Public protest without a police permit is allowed in just one spot in the city-state, an area in a small city park known as the Speakers’ Corner, but only after completing a registration process on a government website. Authorities have suspended the holding of events at the park since last year due to Covid-19 restrictions that remain in effect.
Some in Singapore see the police investigations and charges into smiley face-related cases like those of Ng and Wham as a bridge too far and proof of the overbearing nature of the city-state’s public order law. “It’s safe to say that cases like [these] make us look pretty ridiculous,” said Lynn Lee, a Singaporean journalist and documentary filmmaker.
“The government likes to cultivate this image of Singapore being a well-managed country full of satisfied citizens. Protests and public assemblies are visible signs of dissatisfaction. There’s also something very empowering about standing together with like-minded people in support of a cause,” she said.
“It’s a question of control. I suspect the Singapore government would rather citizens be a little bit more timid, a little less empowered.”
Wham, 41, has yet to be tried in court for posing with a smiley face. He was released from jail, his third stint in prison since the start of 2020, earlier this month over a demonstration he led on public transit in 2017 to commemorate a 1987 security operation in which police detained 22 activists accused of a “Marxist conspiracy” to overthrow the government.
Courts charged him with holding an illegal assembly and vandalism for sticking two pieces of A4-sized paper to the window of a train using blue tack, which he removed afterward. Wham was supposed to serve 22 days in prison in lieu of paying an S$8,000 ($5,955) fine but was released earlier than expected after two weeks for good behavior.
After he was charged, a social media campaign using the hashtag #SmileInSolidarity saw hundreds of people share photos of themselves brandishing smiley faces in support of Wham, the former executive director of the Humanitarian Organization for Migration Economics (HOME), a group advocating for foreign worker rights in Singapore.
Wham stepped down from his position in 2017 in part to pursue broader activism in Singapore and has in the past described himself as a “professional troublemaker.” He has argued that pursuing advocacy within the circumscribed boundaries set by authorities serves to reinforce “authoritarian rule” rather than restrain it.
Ng’s approach to political advocacy differs significantly from Wham’s. Prior to entering politics, Ng was a defiant animal rights activist who founded in 2001 the Animal Concerns Research and Education Society (ACRES), a non-governmental organization, and regularly staged protests.
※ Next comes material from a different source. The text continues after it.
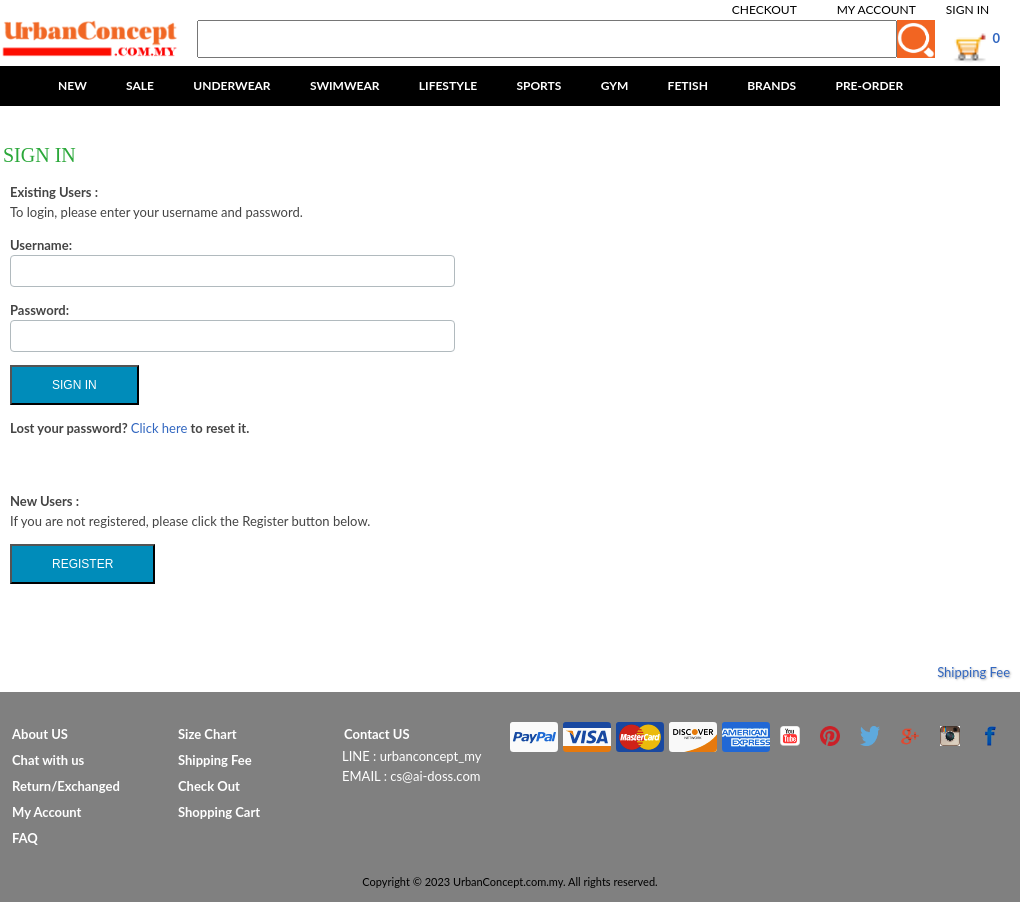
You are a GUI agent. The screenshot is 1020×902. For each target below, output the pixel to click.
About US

Ng, who stepped down as ACRES’ chief executive officer earlier this year to allow younger leaders to take over, told Asia Times in a 2019 interview that while his organization’s advocacy had succeeded in building publicity, it had failed to achieve legislative change, leading him to rethink his strategy and ultimately enter politics.
“We were there to try to effect changes, and I chose the most effective way to effect these changes. Instead of being combative, we’ll try more collaborative efforts,” said Ng, who relayed how he faced questions over whether an activist could succeed in politics in Singapore, echoing skepticism voiced by some right-leaning PAP supporters about his entry into politics.
“I always argue that as an MP, my role is to be an activist. I’m there to speak up for changes. Somehow, we’ve got to that mindset that a MP cannot be an activist. I found it very strange when I first entered [politics] because it is precisely the job of an MP. My role is to mobilize people to step forward, to fight for changes in Parliament,” he said.